In ‘Governance and Scalability: Circles of trust and federated platforms‘, a previous blog by Cristina Ampatzidou and Irina Shapiro, editors/publishers of respectively Amateur Cities and Open Set, Platform 2 Platform and part of the ideas behind it have been very well introduced and explained, and also queried, specifically in connection with important overarching issues such as peer governance and trust. I gratefully use their preparatory work to make a leap and reflect and fantasize a bit about Platform 2 Platform and its potential of relationality. Bluntly ignoring the untested and still unfinished condition of the tool, I assume that the effect or added value of Platform 2 Platform largely consists of establishing connections and making relationships visible between the different platforms and their users, in every direction between them. This may go further than simply offering additional affirmative content based on apparent similarities between the publications and readers involved. At its best, it might activate deep reading, thinking outside the box, and expand knowledge and imagination.
I conceive relationality here – in the line of process philosophy – as the idea that people, things and phenomena stand in intricate and intimate webs of connection with all those with whom they come into contact. We are not so much discrete, self-founding subjects, but we are relational subjects who live in a nexus of relations with other bodies. The interrelations between different subjects constitute the identities of each of these subjects. This invites us to rethink our position again and again and opens up common grounds in which we can share incommensurable experiences.
With its feature of deep content linking and recommendations by way of algorithmic and customized editorial hints, Platform 2 Platform emphasizes that the small cultural platforms Open Set, Amateur Cities, and Open! are part of relational networks and thus give each other meaning and sustain each other. The different publics of the platforms are involved in these networks and can open up to new relationships. This interconnectedness can stimulate reciprocity and responsibility in writing, editing, publishing, and reading, and establish generous experimental knowledge ecologies and media ecologies that go beyond self-regard and fixed thinking.

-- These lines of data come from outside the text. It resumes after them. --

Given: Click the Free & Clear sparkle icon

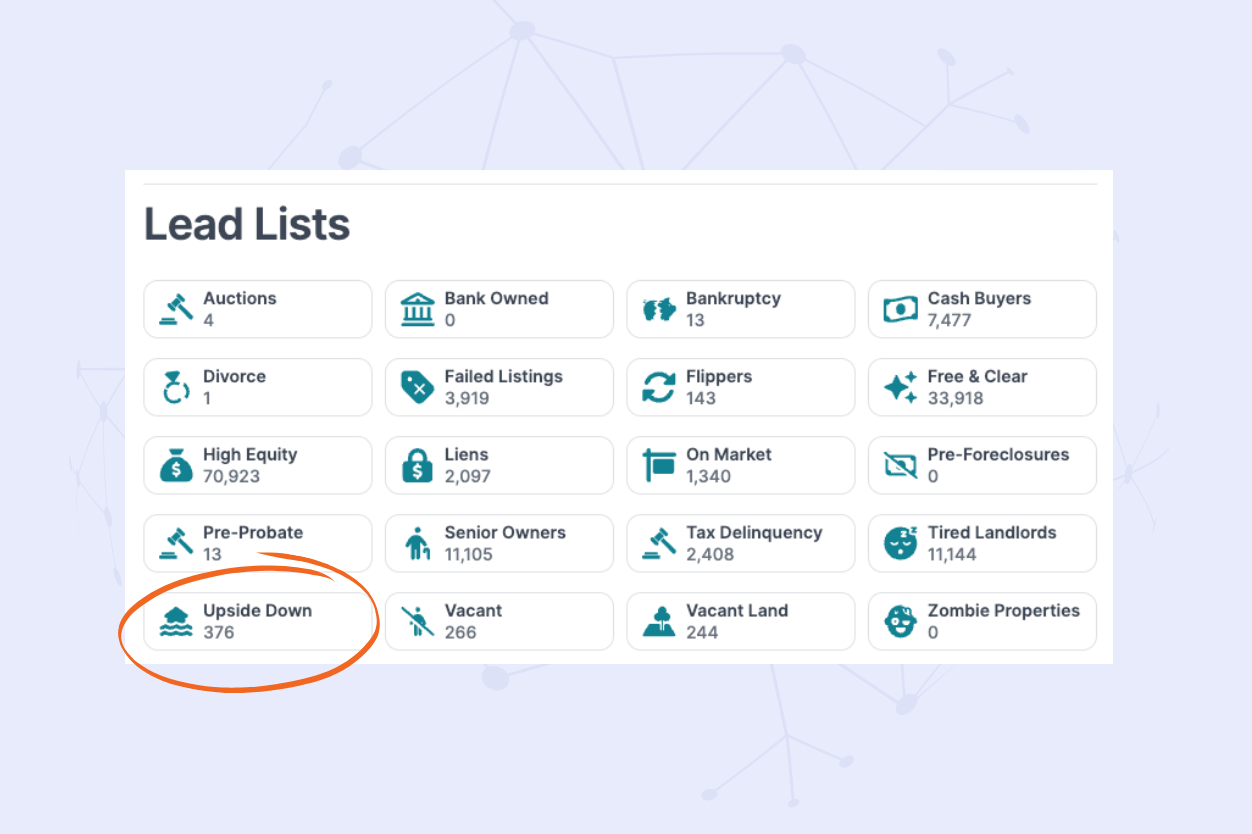Looking at the screenshot, I should pyautogui.click(x=900, y=387).
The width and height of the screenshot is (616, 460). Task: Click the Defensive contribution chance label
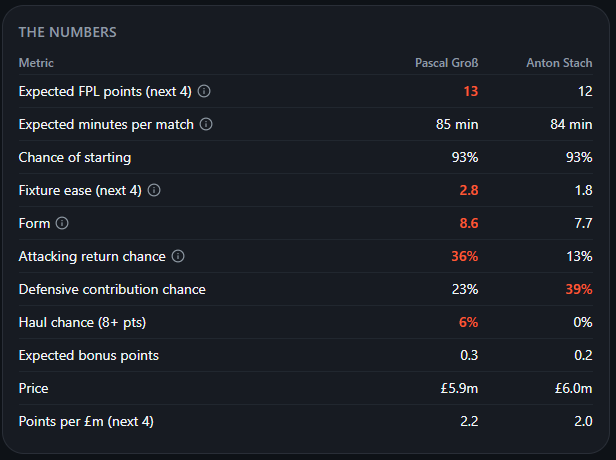pyautogui.click(x=112, y=289)
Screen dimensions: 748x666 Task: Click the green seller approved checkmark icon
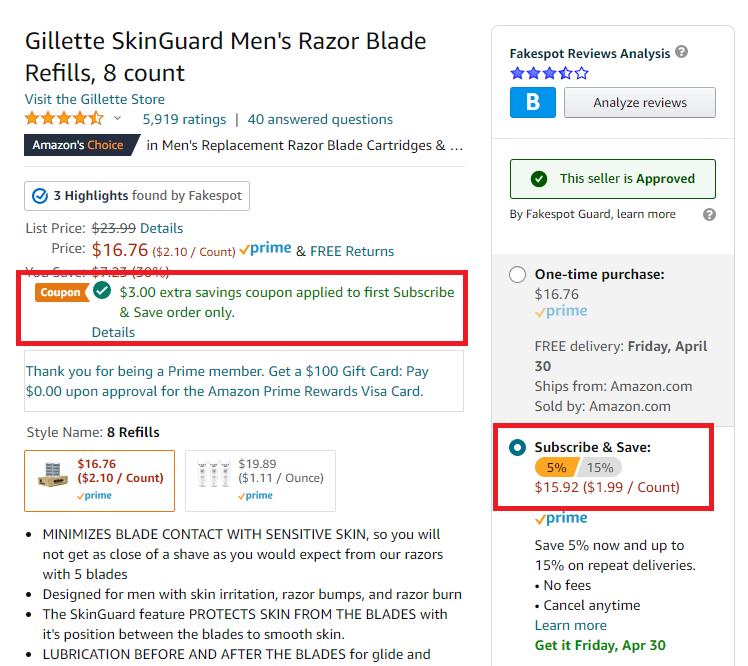pos(539,179)
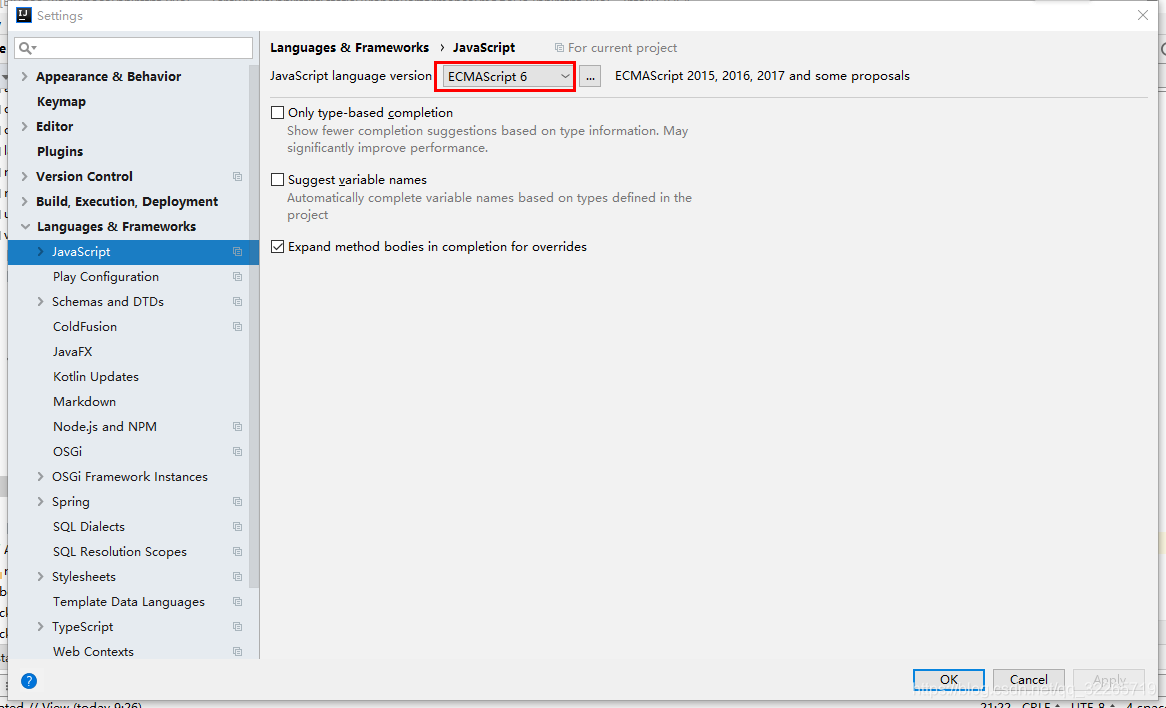Screen dimensions: 1166x708
Task: Select 'Languages & Frameworks' in the breadcrumb
Action: point(349,47)
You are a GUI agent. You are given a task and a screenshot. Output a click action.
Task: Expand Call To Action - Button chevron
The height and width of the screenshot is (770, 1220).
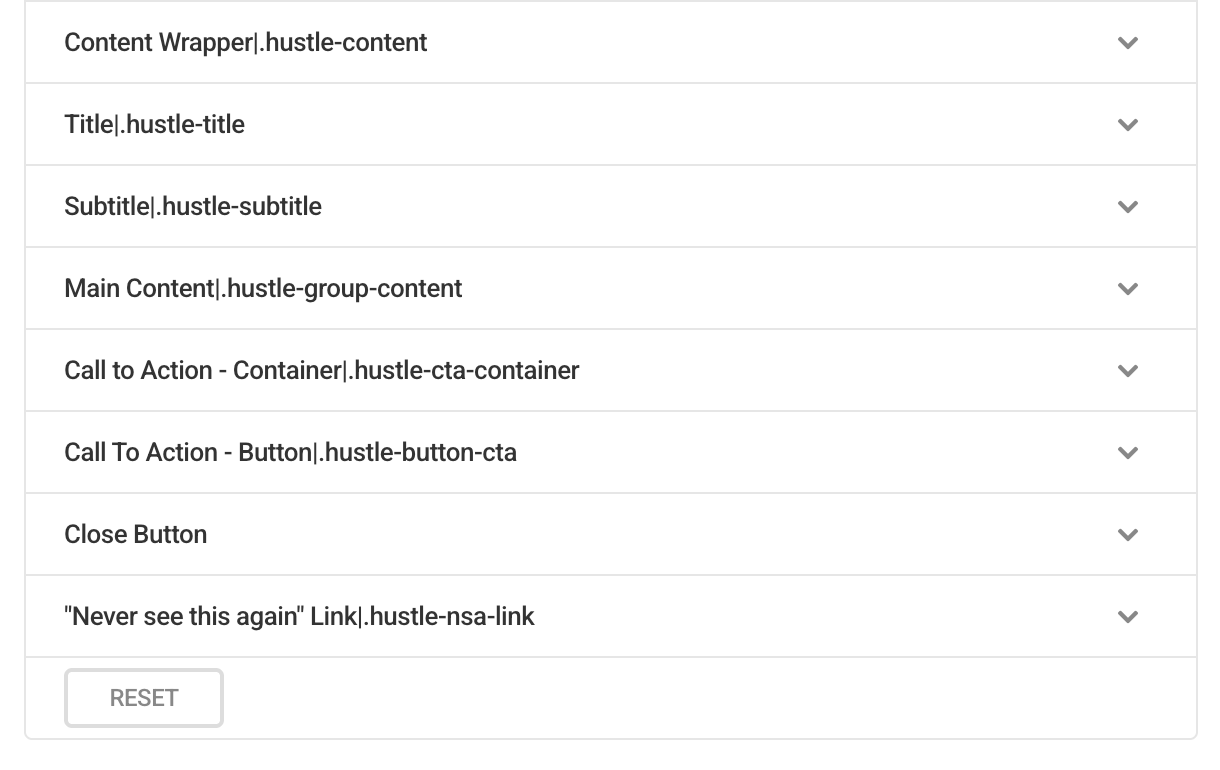[1128, 453]
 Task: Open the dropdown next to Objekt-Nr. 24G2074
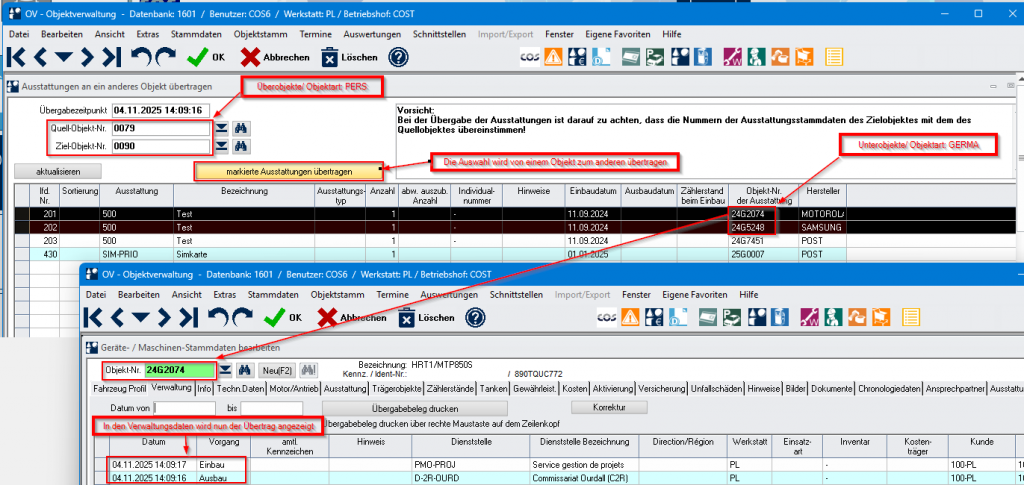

In line with these thoughts, the platforms work less and are worth less – in terms of content – if they consider themselves discrete centers that principally implement and own content. The realization that their identity is partly relational and partly determined by surrounding platforms and publics can position them more strongly and assert the primacy of relationships in the constitution of subjectivity. As platforms Open Set, Amateur Cities and Open!, to be found in the ‘grey’ zones of cultural production, are particular kinds of practices and experiments in the aesthetics of organization. If it works out and the tool will be elaborated, Platform 2 Platform can make them more reflexive of their own processual and relational composition.
For now, let me end this blog with an appealing quote from Olga Goriunova, scholar and curator in the fields of digital media arts and cultures, from her publication Art Platforms and Cultural Production on the Internet (Routledge, 2012): “Working with or thinking about the aesthetic practices and scenes of art platforms means following the paths they take through a complex set of mutually determining relationships that have larger subjective and societal effects and finding out what is happening to digital technology as a tool, as a context, as a metaphor, as an agent, and as culture-at-large.”
To be continued and to be worked on!